[[ Input for this task, beginning ]]

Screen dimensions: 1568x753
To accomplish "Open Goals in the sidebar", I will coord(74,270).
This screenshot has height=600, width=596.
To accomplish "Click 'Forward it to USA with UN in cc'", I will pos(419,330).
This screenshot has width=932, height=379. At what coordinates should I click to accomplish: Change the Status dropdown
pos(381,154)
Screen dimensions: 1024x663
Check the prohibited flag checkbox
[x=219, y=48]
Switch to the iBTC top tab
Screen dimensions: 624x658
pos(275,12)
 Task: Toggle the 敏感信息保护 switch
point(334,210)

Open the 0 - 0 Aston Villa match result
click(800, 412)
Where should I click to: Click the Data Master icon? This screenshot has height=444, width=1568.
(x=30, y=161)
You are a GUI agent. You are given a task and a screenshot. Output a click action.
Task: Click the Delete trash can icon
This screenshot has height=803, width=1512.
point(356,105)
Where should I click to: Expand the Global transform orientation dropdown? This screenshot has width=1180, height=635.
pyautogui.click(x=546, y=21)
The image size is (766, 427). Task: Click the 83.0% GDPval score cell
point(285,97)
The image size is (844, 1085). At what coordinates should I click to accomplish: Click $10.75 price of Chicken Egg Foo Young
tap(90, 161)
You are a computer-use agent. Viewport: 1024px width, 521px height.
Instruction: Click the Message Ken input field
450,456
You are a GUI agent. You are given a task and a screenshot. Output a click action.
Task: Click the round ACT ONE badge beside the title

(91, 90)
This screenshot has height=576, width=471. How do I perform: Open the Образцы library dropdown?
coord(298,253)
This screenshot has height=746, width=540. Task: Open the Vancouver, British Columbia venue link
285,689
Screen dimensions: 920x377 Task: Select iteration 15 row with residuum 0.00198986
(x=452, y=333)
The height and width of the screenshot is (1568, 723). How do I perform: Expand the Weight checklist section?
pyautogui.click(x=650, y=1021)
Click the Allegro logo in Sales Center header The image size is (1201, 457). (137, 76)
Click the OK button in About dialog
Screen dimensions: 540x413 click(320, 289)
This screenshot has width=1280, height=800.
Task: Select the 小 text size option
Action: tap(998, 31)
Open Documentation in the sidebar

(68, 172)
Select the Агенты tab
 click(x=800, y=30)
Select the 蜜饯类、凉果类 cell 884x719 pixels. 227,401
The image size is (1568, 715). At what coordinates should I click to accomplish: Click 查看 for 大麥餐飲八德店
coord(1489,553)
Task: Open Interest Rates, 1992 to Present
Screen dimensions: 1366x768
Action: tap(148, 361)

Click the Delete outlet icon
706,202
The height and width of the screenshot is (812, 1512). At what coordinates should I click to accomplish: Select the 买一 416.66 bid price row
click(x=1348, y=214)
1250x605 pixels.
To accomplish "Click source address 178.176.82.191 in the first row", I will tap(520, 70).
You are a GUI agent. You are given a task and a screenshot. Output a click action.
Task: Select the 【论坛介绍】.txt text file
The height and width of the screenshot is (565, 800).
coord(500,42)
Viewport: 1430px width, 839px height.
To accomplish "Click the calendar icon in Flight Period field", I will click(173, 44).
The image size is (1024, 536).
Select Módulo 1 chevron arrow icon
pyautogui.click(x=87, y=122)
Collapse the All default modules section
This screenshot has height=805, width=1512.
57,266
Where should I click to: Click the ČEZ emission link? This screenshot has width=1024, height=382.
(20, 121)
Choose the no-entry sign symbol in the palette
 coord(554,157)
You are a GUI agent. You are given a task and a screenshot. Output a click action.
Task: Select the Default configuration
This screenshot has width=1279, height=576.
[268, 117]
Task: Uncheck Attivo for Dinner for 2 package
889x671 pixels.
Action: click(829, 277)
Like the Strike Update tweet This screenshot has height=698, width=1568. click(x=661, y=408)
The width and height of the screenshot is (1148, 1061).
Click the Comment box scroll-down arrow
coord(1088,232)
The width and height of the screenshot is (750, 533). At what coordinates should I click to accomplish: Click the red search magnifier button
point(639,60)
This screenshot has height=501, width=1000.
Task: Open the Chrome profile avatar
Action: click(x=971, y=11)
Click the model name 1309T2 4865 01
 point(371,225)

[[ Input for this task, end ]]

**Task directions**
Please give an exact copy of the lines above, beginning with the line containing "Click the OK button in About dialog" and running through the line containing "1250x605 pixels.", and of no other lines.

**Exercise solution**
Click the OK button in About dialog
Screen dimensions: 540x413 click(320, 289)
This screenshot has width=1280, height=800.
Task: Select the 小 text size option
Action: tap(998, 31)
Open Documentation in the sidebar

(68, 172)
Select the Агенты tab
 click(x=800, y=30)
Select the 蜜饯类、凉果类 cell 884x719 pixels. 227,401
The image size is (1568, 715). At what coordinates should I click to accomplish: Click 查看 for 大麥餐飲八德店
coord(1489,553)
Task: Open Interest Rates, 1992 to Present
Screen dimensions: 1366x768
Action: tap(148, 361)

Click the Delete outlet icon
706,202
The height and width of the screenshot is (812, 1512). At what coordinates should I click to accomplish: Select the 买一 416.66 bid price row
click(x=1348, y=214)
1250x605 pixels.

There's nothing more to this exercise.